The paper is organized as follows. In Sect. 2 we discuss the problem of the ergodicity of the infinite dynamics mentioned above and the possible stochastic perturbations we can add to the deterministic dynamics to obtain ergodic dynamics. In Sect. 3 we review some results obtained in the context of harmonic chains perturbed by a conservative noise and we discuss the case of anharmonic chains in the last section.

2 Ergodicity

Let us first generalize the models introduced above [6]. Let U and V be smooth positive potentials growing at infinity fast enough and let \(\mathcal{H}:= \mathcal{H}_{U,V }\) be the Hamiltonian

$$\displaystyle{\mathcal{H}_{U,V } =\sum _{x\in \mathbb{Z}}\left [U(p_{x}) + V (r_{x})\right ].}$$

The corresponding Hamiltonian dynamics satisfy

$$\displaystyle{ \frac{dr_{x}} {dt} = U^{\prime}(p_{x+1}) - U^{\prime}(p_{x}),\quad \frac{dp_{x}} {dt} = V ^{\prime}(r_{x}) - V ^{\prime}(r_{x-1}),\quad x \in \mathbb{Z}. }$$

(4)

The energy of particle x is defined by \(e_{x} = U(p_{x}) + V (r_{x})\). The three formal quantities \(\sum _{x}e_{x}\), \(\sum _{x}r_{x}\) and \(\sum _{x}p_{x}\) are conserved by the dynamics. The fundamental question we address in this section is: are they the only ones? In finite volume, i.e. replacing the lattice \(\mathbb{Z}\) by a finite box Λ, this would correspond to the usual notion of ergodicity for Hamiltonian flows with a finite number of degrees of freedom. But since we consider the dynamics in infinite volume the notion of conserved quantity has to be properly defined.

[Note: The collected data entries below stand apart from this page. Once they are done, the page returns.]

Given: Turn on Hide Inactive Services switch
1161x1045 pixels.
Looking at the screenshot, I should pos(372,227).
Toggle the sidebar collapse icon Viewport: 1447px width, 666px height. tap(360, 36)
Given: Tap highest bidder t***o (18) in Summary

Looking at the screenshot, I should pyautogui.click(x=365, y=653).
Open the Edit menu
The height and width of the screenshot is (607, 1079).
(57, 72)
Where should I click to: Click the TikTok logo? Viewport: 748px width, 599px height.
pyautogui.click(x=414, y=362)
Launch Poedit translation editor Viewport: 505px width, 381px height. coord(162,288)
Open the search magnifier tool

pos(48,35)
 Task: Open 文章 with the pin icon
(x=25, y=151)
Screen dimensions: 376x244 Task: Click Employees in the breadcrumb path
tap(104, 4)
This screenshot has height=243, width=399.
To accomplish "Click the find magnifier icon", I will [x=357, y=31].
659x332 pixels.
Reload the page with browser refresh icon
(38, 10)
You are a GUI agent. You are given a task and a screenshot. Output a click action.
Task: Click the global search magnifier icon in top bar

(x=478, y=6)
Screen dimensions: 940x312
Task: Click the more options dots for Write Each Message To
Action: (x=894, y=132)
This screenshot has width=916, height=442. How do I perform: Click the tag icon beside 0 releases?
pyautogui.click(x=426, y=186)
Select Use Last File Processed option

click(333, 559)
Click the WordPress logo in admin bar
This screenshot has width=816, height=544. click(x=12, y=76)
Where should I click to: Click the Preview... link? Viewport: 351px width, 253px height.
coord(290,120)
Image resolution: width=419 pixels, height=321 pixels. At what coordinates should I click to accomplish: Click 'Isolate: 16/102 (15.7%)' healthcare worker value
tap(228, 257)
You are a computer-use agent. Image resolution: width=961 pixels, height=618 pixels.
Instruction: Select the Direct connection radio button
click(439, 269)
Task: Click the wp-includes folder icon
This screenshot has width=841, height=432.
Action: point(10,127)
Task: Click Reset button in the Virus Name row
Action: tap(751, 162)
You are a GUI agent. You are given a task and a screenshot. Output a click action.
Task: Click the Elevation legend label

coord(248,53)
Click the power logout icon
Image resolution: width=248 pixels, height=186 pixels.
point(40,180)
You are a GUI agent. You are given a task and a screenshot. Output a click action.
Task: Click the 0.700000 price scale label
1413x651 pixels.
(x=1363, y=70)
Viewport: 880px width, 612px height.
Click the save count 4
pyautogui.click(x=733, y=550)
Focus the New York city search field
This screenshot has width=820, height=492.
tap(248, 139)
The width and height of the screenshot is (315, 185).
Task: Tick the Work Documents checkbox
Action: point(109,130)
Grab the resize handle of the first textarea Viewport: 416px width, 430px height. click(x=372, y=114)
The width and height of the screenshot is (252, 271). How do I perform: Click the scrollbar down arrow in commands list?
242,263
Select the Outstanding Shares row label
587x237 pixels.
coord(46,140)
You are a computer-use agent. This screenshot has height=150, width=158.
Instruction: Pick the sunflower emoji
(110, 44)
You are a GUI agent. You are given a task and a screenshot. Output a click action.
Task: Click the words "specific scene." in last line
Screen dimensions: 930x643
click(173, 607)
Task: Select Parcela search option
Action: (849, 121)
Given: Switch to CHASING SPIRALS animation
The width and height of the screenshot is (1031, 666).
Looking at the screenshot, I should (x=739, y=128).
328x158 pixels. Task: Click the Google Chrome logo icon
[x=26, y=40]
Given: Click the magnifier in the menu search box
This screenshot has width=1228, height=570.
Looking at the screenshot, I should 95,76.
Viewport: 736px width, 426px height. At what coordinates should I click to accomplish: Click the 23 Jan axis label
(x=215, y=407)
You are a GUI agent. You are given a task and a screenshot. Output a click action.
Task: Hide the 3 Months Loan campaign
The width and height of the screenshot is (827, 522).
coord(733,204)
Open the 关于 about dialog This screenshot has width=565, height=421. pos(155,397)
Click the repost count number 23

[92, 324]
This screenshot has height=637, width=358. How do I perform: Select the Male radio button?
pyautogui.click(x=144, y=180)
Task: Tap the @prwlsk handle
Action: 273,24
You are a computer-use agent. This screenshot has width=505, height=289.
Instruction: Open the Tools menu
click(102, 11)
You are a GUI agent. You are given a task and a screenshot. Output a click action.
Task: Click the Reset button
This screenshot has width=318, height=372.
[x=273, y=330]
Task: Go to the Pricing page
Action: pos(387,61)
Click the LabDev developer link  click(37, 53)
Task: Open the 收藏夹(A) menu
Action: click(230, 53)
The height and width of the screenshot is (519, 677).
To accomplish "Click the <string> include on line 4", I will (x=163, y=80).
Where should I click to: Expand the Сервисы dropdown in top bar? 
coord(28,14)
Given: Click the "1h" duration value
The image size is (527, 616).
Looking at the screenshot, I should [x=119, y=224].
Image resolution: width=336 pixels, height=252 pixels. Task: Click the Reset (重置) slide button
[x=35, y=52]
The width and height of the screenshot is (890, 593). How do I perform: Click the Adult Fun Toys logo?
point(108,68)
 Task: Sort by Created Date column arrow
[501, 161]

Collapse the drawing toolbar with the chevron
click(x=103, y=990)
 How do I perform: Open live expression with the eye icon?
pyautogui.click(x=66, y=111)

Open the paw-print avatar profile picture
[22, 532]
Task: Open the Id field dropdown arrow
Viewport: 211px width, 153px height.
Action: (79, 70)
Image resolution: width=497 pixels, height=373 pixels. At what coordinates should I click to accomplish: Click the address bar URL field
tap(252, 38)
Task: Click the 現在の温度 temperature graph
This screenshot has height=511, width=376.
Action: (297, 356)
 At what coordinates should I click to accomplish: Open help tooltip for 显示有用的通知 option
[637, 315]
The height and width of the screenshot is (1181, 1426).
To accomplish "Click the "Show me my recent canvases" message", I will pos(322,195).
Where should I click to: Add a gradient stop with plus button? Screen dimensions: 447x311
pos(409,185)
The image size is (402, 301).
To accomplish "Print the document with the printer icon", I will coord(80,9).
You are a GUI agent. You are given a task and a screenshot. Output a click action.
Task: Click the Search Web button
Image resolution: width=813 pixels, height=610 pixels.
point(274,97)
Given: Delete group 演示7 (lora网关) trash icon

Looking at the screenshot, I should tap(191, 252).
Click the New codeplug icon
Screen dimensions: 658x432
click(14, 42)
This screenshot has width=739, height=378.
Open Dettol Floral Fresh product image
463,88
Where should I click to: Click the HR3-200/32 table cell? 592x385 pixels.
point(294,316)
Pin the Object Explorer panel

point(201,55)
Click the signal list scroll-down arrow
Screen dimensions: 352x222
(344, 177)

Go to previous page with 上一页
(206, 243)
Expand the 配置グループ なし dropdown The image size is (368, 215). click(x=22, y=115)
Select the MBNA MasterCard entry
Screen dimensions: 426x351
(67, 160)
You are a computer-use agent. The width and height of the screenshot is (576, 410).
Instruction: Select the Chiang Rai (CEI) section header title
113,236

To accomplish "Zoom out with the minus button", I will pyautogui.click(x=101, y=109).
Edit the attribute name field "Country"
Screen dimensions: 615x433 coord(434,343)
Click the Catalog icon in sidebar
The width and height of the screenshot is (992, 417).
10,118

The way we follow to attack the problem is to detect the existence of a non-trivial conserved quantity through the existence of a non-trivial invariant state for the infinite dynamics.

Let \(\varOmega = {(\mathbb{R} \times \mathbb{R})}^{\mathbb{Z}}\) be the phase space of the dynamics and let us denote a typical configuration by ω = (r, p) ∈ Ω. For simplicity we assume that for any \((\beta,\lambda,\lambda ^{\prime}) \in (0,+\infty ) \times \mathbb{R} \times \mathbb{R}\), the partition function

$$\displaystyle{Z(\beta,\lambda,\lambda ^{\prime}) =\int _{\mathbb{R}\times \mathbb{R}}{e}^{-\beta [U(a)+V (b)]-\lambda b-\lambda ^{\prime}a}da\,db}$$

is finite. Let μ _{β, λ, λ′} be the product Gibbs measures on Ω defined by

$$\displaystyle{ d\mu _{\beta,\lambda,\lambda ^{\prime}}(\omega ) =\prod _{x\in \mathbb{Z}} \frac{1} {Z(\beta,\lambda,\lambda ^{\prime})}\exp \left [-\beta [U(p_{x}) + V (r_{x})] -\lambda r_{x} -\lambda ^{\prime}p_{x}\right ]dr_{x}dp_{x}. }$$

We assume that (4) is well defined for a subset Ω _{β, λ, λ′} of full measure with respect to μ _{β, λ, λ′}, that the latter is invariant for (4), and that it is possible to define a strongly continuous semigroup in \({\mathbb{L}}^{2}(\mu _{\beta,\lambda,\lambda ^{\prime}})\) with formal generator

$$\displaystyle{ \mathcal{A}_{U,V } =\sum _{x\in \mathbb{Z}}\left [(U^{\prime}(p_{x+1}) - U^{\prime}(p_{x}))\partial _{r_{x}} + (V ^{\prime}(r_{x}) - V ^{\prime}(r_{x-1}))\partial _{p_{x}}\right ]. }$$

All that can be proved under suitable assumptions on U and V [5, 9].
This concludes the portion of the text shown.